2. Satellite Television:

Satellite television is when television programming is delivered to viewers by relaying it from a communications satellite orbiting the earth directly to the viewer’s location. The signals are received through an outdoor parabolic antenna called a satellite dish and a low-noise block downconverter. A satellite receiver - either an external set-top box, or a built-in television tuner - decodes the desired television programme for viewing on a television set. Satellite television offers a wide range of channels and services. It is the only television available in many remote areas that do not have terrestrial television or cable television service. Modern systems signals are passed on from a communications satellite on the Ku band frequencies (12–18 GHz) that need only a small dish less than a meter in diameter.  

Also unlike early systems that used analog signals, modern ones use digital signals which allow transmission of the modern television standard high-definition television, thanks to the much improved spectral efficiency of digital broadcasting. As of 2018, the only channels relying on satellite broadcasting in analog signals are Brazil’s Star One C2 and American channel C-SPAN on AMC-11. Different receivers are required for the two types. Some transmissions and channels are unencrypted and thus free-to-air or free-to-view. Other channels are transmitted with encryption (pay television), needing the viewer to subscribe and pay a monthly fee to receive the programming.
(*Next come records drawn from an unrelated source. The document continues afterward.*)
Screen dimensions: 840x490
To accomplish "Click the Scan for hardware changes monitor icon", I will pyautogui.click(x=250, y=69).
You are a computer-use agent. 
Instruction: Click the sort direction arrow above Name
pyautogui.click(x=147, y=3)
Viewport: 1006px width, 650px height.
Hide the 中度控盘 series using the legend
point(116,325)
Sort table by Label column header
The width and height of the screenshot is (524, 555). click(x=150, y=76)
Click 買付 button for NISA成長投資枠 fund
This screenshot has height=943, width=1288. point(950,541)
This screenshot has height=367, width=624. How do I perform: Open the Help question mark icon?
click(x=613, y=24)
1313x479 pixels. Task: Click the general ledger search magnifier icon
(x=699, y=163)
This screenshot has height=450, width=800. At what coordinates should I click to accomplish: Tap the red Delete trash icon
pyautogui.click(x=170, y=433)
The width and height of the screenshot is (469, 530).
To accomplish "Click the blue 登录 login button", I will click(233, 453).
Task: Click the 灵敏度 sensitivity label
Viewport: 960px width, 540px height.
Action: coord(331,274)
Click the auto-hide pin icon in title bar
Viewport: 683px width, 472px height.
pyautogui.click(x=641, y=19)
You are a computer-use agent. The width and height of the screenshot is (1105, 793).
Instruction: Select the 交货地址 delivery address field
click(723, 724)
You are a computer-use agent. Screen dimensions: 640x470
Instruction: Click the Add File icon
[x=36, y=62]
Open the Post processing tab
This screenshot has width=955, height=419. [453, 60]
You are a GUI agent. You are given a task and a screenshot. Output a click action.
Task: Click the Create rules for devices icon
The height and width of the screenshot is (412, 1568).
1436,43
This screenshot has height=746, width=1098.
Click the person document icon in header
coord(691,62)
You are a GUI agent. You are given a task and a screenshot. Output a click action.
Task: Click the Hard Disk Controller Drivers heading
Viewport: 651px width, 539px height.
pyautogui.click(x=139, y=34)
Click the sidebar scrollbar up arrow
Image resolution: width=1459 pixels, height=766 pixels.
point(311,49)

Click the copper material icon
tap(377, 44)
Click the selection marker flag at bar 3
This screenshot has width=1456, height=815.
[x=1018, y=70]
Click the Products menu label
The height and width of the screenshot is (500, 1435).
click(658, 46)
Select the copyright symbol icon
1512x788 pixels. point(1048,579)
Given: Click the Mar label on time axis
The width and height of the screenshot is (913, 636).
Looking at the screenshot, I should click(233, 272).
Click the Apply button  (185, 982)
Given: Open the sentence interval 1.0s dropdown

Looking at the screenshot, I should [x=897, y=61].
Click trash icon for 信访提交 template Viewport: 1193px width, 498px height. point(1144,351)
Satellite TV consumption now has a lot less takers due to the cord-cutting trend where people are preferring to watch internet based streaming television.

3. Satellite Radio:

A satellite radio or subscription radio (SR) is basically a digital radio signal that is relayed by a communications satellite and this typically covers a wider geographical range than terrestrial radio signals. Satellite radio provides audio broadcast services in some countries, among them is the US. Mobile services, like SiriusXM, and Worldspace, let listeners travel across the continent and tune in to the same audio programming anywhere. Services, such as Music Choice or Muzak’s satellite-delivered content, need a fixed-location receiver and a dish antenna. In all instances, the antenna should have a clear view to the satellites. In places that have tall buildings, bridges, or even parking garages obscuring the signal, repeaters can be used to make the signal available to listeners.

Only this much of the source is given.